#### [WHAT THIS TASK INVOLVES]
Exactly the lines from the one containing "The height and width of the screenshot is (126, 164)." through the end of the listing must make up the answer, with no pictures included.

#### [EXTRACTED DATA]
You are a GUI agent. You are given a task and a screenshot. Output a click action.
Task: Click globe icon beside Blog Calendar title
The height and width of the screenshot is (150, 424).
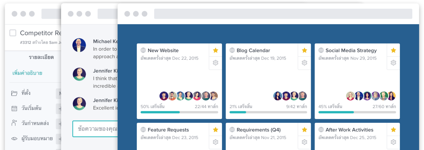tap(232, 50)
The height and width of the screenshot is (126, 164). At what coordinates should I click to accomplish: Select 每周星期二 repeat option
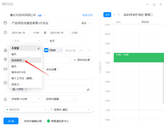(18, 60)
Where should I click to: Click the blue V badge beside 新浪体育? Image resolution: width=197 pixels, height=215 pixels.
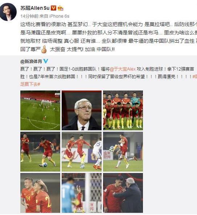[x=46, y=61]
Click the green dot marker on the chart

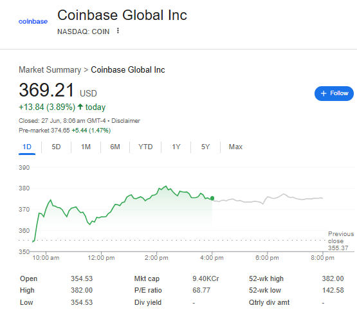[x=212, y=198]
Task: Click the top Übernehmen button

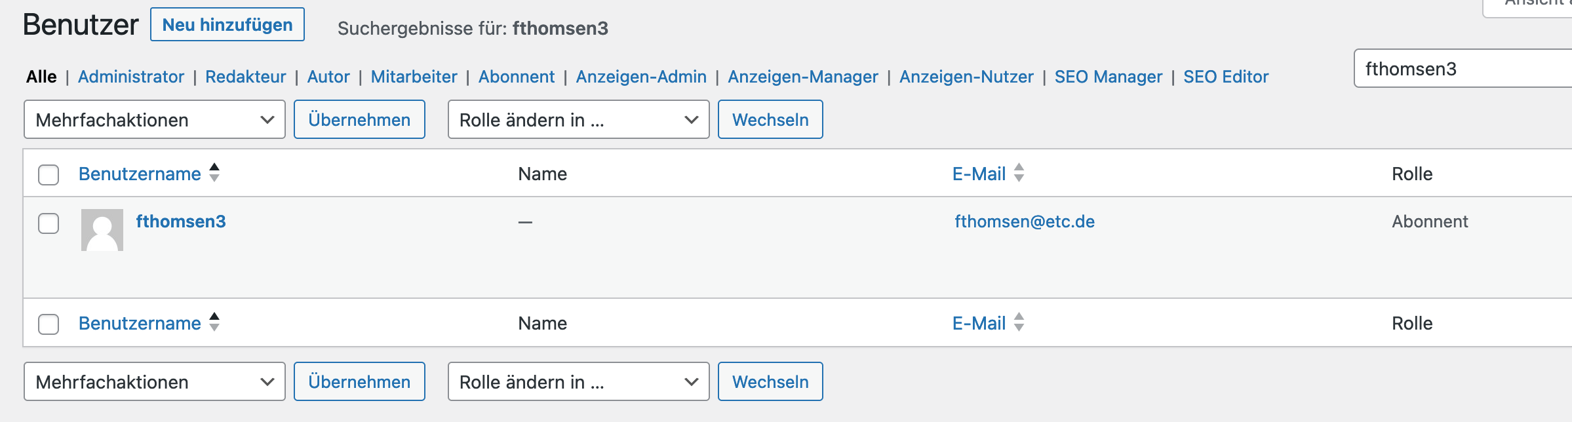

#### [WRITTEN REPLY]
The height and width of the screenshot is (126, 164). At what coordinates should I click to accomplish: Select 每周星期二 repeat option
(18, 60)
Where should I click to: Click the blue V badge beside 新浪体育? Image resolution: width=197 pixels, height=215 pixels.
[x=46, y=61]
Click the green dot marker on the chart

[x=212, y=198]
Task: Click the top Übernehmen button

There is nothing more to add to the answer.